Nick threw his feet up onto the coffee table and crossed his ankles. “We’ve been doing research since it happened. Some goddesses have family diaries and records of their entire ancestry. We just had to find the right one.”
Quinn shoved Nick’s feet down and rested her hand on a large, old book on the table. Its leather binding was worn at the edges, the black faded to a dirty gray. “It’s happened at least once before, around a hundred years ago, and they were able to transfer the power back. Only one goddess got leeched, though. She gave some power to the man she worked for, and he leeched the rest from her. So that’s different, obviously.”

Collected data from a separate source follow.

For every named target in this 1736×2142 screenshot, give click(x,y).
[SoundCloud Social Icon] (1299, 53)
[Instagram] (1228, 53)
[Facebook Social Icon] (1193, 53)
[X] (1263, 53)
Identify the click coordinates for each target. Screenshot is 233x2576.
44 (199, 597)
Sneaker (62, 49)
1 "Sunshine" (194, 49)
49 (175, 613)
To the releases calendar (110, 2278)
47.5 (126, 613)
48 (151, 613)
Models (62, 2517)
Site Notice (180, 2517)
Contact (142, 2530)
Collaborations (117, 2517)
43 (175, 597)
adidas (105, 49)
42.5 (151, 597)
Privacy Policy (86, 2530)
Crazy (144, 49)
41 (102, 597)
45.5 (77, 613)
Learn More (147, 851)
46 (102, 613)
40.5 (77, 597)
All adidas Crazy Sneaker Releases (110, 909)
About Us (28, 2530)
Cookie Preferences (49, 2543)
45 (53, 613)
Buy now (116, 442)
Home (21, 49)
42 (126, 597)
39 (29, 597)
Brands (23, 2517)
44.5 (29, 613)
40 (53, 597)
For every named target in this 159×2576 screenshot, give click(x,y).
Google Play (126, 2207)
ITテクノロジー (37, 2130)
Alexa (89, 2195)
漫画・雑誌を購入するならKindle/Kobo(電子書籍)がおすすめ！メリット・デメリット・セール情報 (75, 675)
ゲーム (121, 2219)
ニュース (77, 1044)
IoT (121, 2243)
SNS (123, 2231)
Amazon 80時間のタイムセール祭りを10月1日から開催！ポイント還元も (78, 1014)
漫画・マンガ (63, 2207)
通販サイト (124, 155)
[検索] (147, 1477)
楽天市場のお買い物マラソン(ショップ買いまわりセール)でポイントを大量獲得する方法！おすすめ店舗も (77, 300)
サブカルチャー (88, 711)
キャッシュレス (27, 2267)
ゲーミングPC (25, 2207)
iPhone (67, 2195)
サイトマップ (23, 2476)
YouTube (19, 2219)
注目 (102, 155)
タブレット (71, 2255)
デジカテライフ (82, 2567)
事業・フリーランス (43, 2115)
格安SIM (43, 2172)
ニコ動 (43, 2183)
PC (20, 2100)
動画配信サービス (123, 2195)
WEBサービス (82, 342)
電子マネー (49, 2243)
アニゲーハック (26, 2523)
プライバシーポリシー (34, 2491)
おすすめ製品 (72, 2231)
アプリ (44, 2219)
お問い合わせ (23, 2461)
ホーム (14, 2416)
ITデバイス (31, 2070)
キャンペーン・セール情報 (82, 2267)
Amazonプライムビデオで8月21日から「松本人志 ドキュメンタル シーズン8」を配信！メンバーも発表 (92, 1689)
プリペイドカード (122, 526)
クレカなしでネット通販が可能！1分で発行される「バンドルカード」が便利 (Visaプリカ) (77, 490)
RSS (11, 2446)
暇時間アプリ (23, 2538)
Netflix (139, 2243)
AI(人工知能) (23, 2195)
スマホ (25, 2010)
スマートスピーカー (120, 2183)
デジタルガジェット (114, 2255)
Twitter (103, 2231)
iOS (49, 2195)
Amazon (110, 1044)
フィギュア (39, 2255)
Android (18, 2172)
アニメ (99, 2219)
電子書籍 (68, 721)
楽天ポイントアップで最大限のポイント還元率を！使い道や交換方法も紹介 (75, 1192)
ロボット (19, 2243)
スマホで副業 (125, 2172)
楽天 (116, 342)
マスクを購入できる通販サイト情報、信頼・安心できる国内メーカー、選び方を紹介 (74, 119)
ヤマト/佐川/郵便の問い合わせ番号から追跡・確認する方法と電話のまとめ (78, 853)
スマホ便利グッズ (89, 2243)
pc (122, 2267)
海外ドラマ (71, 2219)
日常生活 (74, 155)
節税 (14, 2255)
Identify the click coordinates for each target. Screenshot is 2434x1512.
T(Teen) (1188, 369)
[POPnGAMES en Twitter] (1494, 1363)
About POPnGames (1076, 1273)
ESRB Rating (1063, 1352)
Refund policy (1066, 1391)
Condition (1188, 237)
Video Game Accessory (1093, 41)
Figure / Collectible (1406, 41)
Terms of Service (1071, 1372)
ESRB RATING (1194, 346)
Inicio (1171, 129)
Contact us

“How did she get it back?”
“Her mother retrieved the power from the leech. I don’t know how she knew how. Maybe legends or stories told through the generations or something. Maybe she just tried, or guessed.” She lifted the book and opened it to a bookmarked page. “Then she used her son, the leeched goddess’s brother, as a conduit to filter his sister’s power out of her own. He ended up with some residual power, enough to do what Nick calls magic tricks.” She smiled at her fiancé with fondness and exasperation. He grinned unrepentantly. “It worked, and the goddess says here that she felt whole again.”